Старуха шла медленно, мне нетрудно было держать ее в поле зрения. Она или не слышала моих шагов, или ей было безразлично, следят за ней или нет. Маршрут, по-видимому, был ей знаком. Добравшись до пролома в стене, она уверенно свернула в него. Когда приблизилась к клетушке, где нашли тело Иннокентия Вениаминовича, я решил, что нет смысла скрывать свое присутствие, пришло время потребовать объяснение.

— Бабушка! — крикнул не во весь голос, но достаточно громко, чтобы она услышала, и направил на старуху луч.

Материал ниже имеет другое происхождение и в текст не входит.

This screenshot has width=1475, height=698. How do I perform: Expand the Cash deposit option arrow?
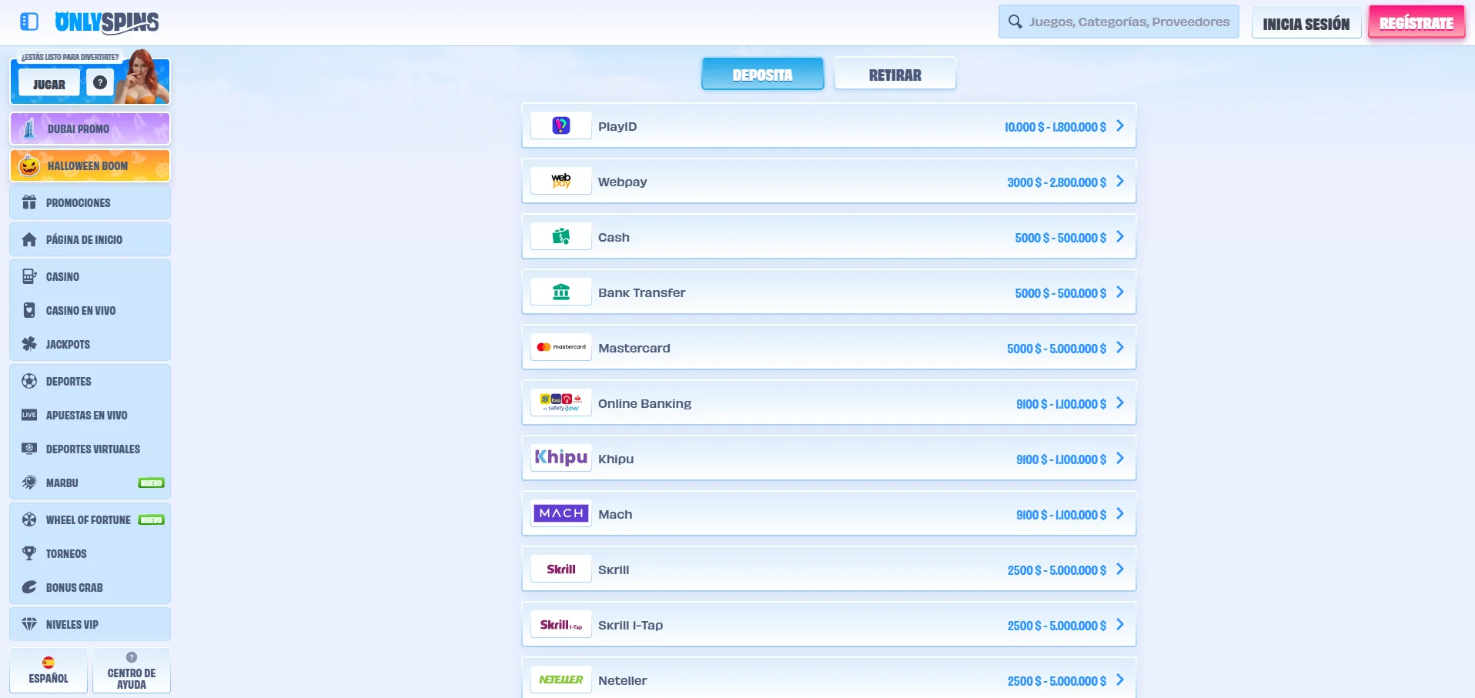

Старушка вздрогнула, обернулась. Луч ослепил ее, она прикрыла глаза рукой. Но я узнал ее. Действительно, та самая старуха. Но, как она здесь оказалась?

Расплавленный воск, наверное, капнул на руку, старуха вскрикнула, выпустила свечу и та потухла, угодив в лужу под ногами. Затем засуетилась, похоже, я таки испугал ее, и поспешно скрылась в дыре за проломом.

Не было необходимости спешить. Дальше — тупик, спрятаться негде. Старуха сама загнала себя в ловушку.

В предвкушении скорой разгадки, я вошел в клетушку, и вдруг почувствовал, как по телу забегали мурашки. Луч фонарика выхватывал стены, пол, потолок. Все знакомое, все, как и раньше. Только старухи я не увидел.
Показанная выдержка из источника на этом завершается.